Archaeologists have discovered evidence of sacrificial burial rituals at the Early Iron Age burial mound of Tunnug 1 in Tuva, Siberia, indicating that the equestrian Scythian culture, the best known in Eastern Europe, is originating far to the east.
The Scythians were a people of the Eurasian steppe, famous for their horse-centered culture and their distinctive “animal style” art, which depicts stylized animals in a series of specific poses.
Their mobile lifestyle meant that their distribution varied considerably over time. The Scythians are known to have migrated from Central Asia to the Pontic steppe in southwestern Russia and Ukraine, but their exact origins remain obscure.

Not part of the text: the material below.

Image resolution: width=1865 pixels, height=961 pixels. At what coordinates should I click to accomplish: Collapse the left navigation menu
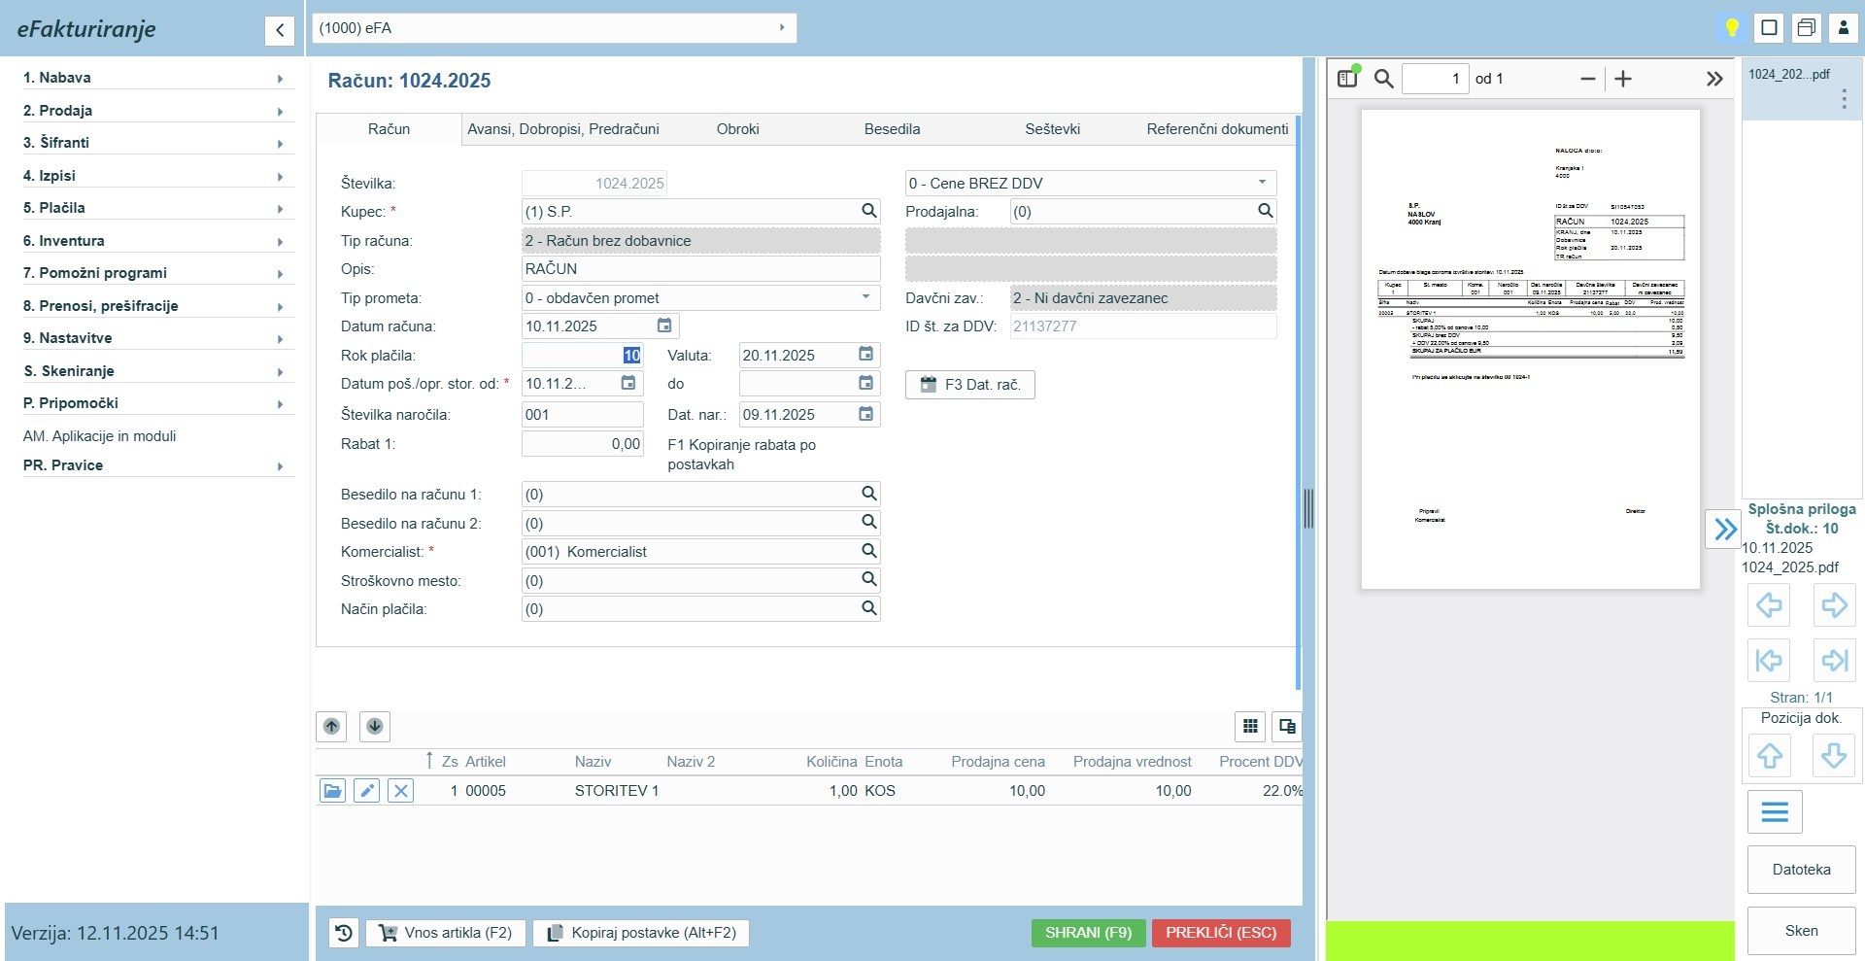tap(279, 30)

“Equestrian Scythians have sparked people’s imagination since the time of Herodotus,” says lead study author Dr. Gino Caspari of the Max Planck Institute for Geoanthropology and the University of Bern. “But the origins of their culture have long remained hidden in remote corners of the Eurasian steppes.”
To trace the elusive beginnings of the Scythians, a team of researchers from several institutions studied one of the earliest examples of a royal burial mound containing Scythian material culture; the Tunnug 1 kurgan from the late 9th century BC in Tuva, southern Siberia. Their results are published in the journal Antiquity.
The fragmented remains of at least one human and 18 horses were discovered on the mound, suggesting that they were sacrificed in honor of the elite individual buried inside.
The bones were found in association with Scythian animal-style artifacts and riding equipment, indicating that the burial is an early example of the horse-centered funerary rituals of the later Scythians, described thousands of miles away to the west in classical texts.
“After years of hard fieldwork in Siberia, it is simply wonderful to hold some of the oldest Scythian animal-style objects in our hands,” says Dr. Caspari. “Unearthing some of the earliest evidence of a unique cultural phenomenon is a privilege and a childhood dream come true.”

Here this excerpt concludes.